Frans Timmermans, Executive Vice-President for the European Green Deal, said:
“The wasteful relationship we have developed with textiles pollutes our world. It uses excessive amounts of water and energy, harms nature, and drives greenhouse gas emissions across the globe. That’s why we will require producers to take stronger responsibility for the textile waste created.”
The EU Commission’s new proposal includes introducing mandatory Extended Producer Responsibility (EPR) schemes, similar to those that have been used to manage waste from packaging, batteries and electric and electronic equipment. Under the EPR schemes, producers would be required to cover the costs of management of textile waste, with the amount paid into the scheme adjusted based on the textiles’ environmental performance.
The Commission said that the scheme will incentivize waste reduction and increased textile circularity, with producers motivated to design better products from the start.
Producer payments under the proposals would be used to finance investments into separate collection, sorting, re-use and recycling capacities, with the Commission adding that the proposal will also promote R&D into circularity technologies for the textiles sector, such as fibre-to-fibre recycling.
The new rules follow the introduction by the EU Commission in March 2022 of the EU Strategy for Sustainable and Circular Textiles, aimed at addressing the lifecycle of textile products, and including proposals to change how textiles are produced and consumed. Stated objectives of the EU strategy include having all textile products placed on the EU market be durable, repairable and recyclable, and to “make fast fashion out of fashion.”

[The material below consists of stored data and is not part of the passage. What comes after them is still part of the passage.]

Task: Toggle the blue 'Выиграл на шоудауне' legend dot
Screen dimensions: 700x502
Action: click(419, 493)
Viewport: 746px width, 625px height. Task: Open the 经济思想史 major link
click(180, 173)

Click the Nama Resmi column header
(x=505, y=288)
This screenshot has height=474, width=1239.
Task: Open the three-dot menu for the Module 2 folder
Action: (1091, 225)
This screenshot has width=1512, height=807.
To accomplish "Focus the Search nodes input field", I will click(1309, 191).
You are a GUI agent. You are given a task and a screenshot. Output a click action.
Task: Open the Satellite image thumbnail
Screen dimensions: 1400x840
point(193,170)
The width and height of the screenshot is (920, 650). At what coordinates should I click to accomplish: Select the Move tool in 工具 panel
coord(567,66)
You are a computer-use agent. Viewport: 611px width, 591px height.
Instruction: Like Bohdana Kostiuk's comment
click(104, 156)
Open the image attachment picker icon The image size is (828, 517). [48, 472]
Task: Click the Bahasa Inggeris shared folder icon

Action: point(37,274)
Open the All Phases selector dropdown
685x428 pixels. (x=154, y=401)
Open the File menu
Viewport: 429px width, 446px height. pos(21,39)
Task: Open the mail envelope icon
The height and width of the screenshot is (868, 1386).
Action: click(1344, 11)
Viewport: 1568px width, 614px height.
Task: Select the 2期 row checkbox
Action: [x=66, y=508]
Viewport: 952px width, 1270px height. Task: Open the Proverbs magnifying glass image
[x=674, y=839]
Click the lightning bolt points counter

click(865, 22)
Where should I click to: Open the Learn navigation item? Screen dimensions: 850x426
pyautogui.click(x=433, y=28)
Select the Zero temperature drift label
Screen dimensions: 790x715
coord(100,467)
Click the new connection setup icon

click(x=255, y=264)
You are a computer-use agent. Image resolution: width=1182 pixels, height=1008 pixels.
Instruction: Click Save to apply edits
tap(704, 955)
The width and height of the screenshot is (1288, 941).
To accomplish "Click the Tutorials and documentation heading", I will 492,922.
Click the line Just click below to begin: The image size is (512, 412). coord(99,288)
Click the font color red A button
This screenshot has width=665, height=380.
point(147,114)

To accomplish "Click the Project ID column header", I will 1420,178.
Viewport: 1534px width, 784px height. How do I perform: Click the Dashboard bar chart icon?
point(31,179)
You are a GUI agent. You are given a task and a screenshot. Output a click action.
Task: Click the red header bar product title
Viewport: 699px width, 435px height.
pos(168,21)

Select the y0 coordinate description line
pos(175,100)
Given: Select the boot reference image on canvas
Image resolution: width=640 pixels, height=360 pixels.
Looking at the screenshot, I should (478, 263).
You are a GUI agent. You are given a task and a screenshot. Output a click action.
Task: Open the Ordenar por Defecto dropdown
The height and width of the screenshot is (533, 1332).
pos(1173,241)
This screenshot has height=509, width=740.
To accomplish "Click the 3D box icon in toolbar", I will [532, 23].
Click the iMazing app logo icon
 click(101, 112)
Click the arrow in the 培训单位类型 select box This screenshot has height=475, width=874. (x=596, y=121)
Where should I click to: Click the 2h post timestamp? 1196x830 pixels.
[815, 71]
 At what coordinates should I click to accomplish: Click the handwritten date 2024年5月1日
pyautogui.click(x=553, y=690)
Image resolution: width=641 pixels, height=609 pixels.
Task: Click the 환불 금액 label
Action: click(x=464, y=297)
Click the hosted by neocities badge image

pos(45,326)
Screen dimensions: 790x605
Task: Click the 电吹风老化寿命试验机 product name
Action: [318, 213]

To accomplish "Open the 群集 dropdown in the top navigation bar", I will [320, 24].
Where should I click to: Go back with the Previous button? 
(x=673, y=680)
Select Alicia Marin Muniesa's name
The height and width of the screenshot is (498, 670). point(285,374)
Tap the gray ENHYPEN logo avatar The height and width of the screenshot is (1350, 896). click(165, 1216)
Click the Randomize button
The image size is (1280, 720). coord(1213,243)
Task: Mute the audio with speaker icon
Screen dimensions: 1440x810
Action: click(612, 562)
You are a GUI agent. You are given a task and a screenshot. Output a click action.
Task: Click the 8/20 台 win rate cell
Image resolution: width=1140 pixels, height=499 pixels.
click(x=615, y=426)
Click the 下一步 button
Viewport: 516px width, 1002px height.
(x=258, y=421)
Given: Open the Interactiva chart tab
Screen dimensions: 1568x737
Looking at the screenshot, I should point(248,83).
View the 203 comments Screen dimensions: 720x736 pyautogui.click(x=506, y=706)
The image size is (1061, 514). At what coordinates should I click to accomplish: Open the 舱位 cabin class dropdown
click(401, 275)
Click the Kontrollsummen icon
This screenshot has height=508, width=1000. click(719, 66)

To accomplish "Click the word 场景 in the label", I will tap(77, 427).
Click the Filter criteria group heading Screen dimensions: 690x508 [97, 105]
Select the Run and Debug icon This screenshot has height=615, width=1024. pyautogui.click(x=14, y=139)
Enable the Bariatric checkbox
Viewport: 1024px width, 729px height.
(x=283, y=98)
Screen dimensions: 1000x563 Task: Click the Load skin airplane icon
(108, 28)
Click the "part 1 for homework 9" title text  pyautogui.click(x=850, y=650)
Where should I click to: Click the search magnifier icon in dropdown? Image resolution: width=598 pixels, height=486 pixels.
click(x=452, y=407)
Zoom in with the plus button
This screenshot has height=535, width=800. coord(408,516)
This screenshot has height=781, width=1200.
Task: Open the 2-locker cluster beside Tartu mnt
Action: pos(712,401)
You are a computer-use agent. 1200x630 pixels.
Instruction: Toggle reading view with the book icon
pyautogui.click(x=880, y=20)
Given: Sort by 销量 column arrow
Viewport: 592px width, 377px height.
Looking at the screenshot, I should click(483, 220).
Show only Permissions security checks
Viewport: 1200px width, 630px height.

The proposal also includes rules aimed at addressing the illegal export of textile waste to other countries, ensuring that shipment will only take place with guarantees in place that the waste will be managed in an environmentally sound manner.
Virginijus Sinkevičius, Commissioner for Environment, Oceans and Fisheries, said:
“This initiative will drive investments in the re-use and recycling infrastructure for textiles, create local jobs and boost innovation in all phases of textiles’ lifecycle. It will also create cost-saving opportunities for citizens who choose vintage, timeless fashion over fast fashion.”